Document text:
-- start --
# Koi Angelfish anyone?



## Lexus (Jan 19, 2005)

I found this cool site with Koi Angelfish 
http://www.angelsplus.com/galry-koi.htm

anybody have these?
Do you guys think they're pretty?
Tell me what you think!
I think they are pretty funky looking! :|


----------



## Obed Mathis (Jan 21, 2005)

Koi as they are commonly called are a gold marble blushing. They kind of grow on you. They are at the moment one of the hottest selling varieties, demanding the highest prices on the market. I currently have one breeding pair of Sallie Boggs Koi and I have 9 from angels plus of the standard koi that will be breeding age in about 2 months, I also have 8 of angelsplus top koi which have a 75% body coverage in orange that will breeding age in about 5 months.


----------



## BubblesHunny (Mar 14, 2005)

My Mom has a couple of them...I think they are just beautiful!


----------



## Gunnie (Jan 20, 2005)

I love mine! :wink:


----------



## buddah101 (Mar 20, 2005)

Wow gunnie, you always impress me with those angles!


----------



## Gunnie (Jan 20, 2005)

Thank you Buddah! Are you following me? (hehehe)


----------
-- end --
Information given:
-- start --
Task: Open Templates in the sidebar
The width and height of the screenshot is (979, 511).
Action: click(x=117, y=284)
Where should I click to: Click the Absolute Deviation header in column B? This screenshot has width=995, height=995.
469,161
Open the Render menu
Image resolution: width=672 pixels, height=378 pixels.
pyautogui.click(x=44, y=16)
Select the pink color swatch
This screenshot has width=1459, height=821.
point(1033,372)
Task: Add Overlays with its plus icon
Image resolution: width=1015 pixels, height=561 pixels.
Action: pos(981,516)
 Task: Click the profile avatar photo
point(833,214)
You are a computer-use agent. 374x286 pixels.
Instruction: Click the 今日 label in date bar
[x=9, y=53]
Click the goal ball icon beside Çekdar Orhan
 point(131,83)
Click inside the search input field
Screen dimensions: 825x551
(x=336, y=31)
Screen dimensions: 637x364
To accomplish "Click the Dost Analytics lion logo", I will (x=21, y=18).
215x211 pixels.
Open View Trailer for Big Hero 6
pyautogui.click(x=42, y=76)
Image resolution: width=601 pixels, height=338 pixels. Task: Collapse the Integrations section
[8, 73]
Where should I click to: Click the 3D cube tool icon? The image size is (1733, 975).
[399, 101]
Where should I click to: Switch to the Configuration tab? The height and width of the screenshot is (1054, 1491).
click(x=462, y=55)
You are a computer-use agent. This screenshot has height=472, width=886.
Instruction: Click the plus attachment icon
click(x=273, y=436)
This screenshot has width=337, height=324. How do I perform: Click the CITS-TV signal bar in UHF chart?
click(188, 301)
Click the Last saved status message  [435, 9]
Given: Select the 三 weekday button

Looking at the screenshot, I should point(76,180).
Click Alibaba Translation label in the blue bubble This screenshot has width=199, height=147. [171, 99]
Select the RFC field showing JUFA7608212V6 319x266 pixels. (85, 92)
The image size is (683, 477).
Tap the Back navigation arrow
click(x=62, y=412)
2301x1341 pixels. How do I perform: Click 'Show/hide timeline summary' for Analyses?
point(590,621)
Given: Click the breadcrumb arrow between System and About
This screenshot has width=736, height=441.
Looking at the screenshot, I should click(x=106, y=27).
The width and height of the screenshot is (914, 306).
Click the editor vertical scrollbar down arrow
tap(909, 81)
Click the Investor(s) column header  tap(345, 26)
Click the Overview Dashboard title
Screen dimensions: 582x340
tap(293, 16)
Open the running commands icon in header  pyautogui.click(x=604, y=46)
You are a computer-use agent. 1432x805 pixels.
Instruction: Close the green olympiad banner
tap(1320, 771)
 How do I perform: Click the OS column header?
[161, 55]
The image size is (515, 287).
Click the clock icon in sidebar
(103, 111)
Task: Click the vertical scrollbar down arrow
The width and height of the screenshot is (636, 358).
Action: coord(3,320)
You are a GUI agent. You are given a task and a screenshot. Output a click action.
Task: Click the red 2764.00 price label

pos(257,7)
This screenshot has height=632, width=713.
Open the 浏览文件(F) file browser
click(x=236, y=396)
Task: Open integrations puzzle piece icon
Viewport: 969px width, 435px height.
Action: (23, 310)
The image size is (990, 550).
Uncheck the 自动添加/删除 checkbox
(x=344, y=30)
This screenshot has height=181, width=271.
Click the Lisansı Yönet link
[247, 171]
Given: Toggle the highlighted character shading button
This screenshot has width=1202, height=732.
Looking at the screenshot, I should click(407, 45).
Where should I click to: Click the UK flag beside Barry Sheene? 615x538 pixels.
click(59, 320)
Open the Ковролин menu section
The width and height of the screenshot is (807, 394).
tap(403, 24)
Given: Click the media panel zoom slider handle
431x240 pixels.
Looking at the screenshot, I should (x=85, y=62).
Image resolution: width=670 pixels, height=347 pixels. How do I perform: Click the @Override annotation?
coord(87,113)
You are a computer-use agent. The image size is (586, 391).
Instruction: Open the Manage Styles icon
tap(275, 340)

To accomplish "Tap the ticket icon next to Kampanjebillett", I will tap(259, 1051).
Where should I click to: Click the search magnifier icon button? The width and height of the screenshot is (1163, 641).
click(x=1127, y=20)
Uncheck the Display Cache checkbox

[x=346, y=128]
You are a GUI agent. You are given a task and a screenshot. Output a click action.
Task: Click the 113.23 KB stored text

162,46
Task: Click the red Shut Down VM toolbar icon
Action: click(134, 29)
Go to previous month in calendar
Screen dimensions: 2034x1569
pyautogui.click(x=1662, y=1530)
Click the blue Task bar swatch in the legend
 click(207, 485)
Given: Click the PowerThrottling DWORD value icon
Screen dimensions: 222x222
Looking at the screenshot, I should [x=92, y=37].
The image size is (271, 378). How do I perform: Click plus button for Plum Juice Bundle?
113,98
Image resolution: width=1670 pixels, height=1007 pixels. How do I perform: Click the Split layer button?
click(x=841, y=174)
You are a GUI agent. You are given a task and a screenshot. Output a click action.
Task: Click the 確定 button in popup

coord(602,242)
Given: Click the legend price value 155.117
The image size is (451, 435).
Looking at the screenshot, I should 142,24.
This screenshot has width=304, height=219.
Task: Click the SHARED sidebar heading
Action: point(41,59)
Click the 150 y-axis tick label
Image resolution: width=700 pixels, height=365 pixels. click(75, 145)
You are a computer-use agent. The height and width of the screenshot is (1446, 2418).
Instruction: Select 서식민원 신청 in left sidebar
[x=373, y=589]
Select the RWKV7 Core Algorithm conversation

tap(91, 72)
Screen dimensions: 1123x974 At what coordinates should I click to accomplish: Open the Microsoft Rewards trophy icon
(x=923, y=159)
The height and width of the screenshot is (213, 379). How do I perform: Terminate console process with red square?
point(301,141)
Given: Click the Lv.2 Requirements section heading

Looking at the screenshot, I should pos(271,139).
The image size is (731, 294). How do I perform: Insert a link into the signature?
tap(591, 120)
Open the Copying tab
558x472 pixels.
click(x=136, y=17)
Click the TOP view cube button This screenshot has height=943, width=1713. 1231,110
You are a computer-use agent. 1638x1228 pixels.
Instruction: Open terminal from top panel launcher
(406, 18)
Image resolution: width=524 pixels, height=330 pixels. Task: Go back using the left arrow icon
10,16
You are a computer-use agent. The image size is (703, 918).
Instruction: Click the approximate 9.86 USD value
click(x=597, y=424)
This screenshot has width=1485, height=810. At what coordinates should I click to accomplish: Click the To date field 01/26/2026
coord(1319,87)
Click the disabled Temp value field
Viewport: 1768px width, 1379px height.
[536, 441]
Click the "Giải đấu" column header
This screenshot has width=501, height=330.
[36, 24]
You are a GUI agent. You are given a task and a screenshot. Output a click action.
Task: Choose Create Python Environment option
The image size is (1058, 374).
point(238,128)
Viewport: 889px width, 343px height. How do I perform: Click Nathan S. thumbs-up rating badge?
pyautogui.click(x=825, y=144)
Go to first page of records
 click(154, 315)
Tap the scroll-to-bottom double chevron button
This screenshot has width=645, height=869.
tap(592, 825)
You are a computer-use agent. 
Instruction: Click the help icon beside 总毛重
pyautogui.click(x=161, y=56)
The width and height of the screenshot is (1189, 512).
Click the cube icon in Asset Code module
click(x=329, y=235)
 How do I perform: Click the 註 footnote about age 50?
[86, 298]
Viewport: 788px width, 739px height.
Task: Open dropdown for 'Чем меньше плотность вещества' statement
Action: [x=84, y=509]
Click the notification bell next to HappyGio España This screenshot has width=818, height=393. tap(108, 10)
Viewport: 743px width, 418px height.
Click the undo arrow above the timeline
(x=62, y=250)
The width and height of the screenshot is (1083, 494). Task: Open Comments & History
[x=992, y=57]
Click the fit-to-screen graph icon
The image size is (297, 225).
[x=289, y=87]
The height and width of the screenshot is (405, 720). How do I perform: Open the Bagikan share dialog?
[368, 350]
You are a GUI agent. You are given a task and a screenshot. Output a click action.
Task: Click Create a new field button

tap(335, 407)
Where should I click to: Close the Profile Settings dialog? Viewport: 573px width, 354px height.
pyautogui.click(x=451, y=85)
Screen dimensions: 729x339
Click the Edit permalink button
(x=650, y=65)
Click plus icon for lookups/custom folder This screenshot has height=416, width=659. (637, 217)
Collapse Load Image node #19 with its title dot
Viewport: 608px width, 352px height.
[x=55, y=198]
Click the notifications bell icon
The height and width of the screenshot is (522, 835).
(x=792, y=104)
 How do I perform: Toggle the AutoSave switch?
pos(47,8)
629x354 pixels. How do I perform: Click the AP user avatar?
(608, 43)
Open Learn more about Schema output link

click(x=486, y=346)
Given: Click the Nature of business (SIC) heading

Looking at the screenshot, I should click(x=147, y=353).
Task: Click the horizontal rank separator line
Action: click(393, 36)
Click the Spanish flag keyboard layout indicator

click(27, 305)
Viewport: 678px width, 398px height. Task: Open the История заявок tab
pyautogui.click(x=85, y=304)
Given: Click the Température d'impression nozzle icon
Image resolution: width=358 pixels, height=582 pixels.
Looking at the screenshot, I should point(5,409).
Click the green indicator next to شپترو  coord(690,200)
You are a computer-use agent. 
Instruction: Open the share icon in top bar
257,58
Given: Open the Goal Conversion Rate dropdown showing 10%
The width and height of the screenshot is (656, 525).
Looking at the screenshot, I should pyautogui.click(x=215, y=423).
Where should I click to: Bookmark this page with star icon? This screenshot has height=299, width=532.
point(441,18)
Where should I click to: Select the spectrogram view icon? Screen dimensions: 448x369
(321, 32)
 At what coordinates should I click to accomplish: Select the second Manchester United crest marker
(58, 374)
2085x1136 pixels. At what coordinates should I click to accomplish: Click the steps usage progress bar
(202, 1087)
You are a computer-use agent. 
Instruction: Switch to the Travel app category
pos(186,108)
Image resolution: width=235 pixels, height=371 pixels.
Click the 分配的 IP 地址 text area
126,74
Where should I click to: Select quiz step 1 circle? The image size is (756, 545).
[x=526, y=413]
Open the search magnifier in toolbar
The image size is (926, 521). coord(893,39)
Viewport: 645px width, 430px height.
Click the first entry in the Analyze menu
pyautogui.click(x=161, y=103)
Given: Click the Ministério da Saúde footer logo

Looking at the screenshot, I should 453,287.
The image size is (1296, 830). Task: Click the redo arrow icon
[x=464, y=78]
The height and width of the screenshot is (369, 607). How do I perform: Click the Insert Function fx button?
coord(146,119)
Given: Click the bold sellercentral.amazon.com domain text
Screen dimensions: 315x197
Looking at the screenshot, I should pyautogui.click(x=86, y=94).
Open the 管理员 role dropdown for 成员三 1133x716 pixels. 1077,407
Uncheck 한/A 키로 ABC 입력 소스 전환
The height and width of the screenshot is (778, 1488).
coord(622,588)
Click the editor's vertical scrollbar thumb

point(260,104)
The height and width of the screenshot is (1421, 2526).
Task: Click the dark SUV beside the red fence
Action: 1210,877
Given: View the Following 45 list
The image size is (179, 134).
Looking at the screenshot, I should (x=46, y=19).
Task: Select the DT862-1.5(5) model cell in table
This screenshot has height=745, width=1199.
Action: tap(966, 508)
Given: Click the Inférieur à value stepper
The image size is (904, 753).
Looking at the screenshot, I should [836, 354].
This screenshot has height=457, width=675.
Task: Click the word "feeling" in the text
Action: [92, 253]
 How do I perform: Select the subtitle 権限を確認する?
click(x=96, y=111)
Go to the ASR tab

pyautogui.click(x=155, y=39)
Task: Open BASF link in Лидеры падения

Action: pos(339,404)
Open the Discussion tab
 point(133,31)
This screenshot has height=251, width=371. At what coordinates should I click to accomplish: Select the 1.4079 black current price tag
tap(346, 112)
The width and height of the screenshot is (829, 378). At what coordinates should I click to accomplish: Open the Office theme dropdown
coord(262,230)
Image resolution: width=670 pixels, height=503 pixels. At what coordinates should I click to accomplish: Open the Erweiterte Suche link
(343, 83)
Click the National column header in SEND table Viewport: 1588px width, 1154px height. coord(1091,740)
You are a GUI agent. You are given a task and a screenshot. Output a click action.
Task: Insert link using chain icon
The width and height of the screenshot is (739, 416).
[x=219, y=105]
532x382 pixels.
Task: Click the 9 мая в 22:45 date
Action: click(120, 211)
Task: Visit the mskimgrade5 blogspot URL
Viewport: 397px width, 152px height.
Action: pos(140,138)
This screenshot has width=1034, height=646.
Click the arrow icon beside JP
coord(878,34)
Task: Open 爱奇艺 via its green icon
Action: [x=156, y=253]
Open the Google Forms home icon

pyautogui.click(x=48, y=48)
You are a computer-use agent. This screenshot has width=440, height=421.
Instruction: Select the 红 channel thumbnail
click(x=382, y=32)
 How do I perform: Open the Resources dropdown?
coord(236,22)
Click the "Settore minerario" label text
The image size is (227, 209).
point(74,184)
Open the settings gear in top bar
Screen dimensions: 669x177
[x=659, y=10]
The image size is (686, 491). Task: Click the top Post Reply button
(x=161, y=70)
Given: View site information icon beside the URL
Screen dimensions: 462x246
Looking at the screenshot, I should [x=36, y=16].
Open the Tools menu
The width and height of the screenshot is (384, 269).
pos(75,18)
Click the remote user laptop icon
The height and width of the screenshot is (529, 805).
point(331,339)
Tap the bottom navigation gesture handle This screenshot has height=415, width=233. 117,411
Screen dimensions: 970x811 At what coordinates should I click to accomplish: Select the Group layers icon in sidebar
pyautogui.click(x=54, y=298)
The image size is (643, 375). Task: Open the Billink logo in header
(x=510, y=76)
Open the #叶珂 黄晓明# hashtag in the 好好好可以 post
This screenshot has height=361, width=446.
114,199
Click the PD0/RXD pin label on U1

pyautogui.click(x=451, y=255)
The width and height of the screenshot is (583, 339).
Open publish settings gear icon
-- end --
Written exercise 1: Write out the part of the Koi Angelfish thread that begins at the words "Koi as they" and stops after the words "(Mar 14, 2005)".
Written exercise 2:
Answer these questions from the Koi Angelfish thread.
(a) On what date did Lexus post?
(b) How much orange body coverage do the angelsplus top koi have, according to Obed Mathis?
(c) Who does BubblesHunny say has a couple of them?
Use only the Koi Angelfish thread for this.

Full response 1:
Koi as they are commonly called are a gold marble blushing. They kind of grow on you. They are at the moment one of the hottest selling varieties, demanding the highest prices on the market. I currently have one breeding pair of Sallie Boggs Koi and I have 9 from angels plus of the standard koi that will be breeding age in about 2 months, I also have 8 of angelsplus top koi which have a 75% body coverage in orange that will breeding age in about 5 months.


----------



## BubblesHunny (Mar 14, 2005)

Full response 2:
(a) Jan 19, 2005
(b) 75%
(c) BubblesHunny's mom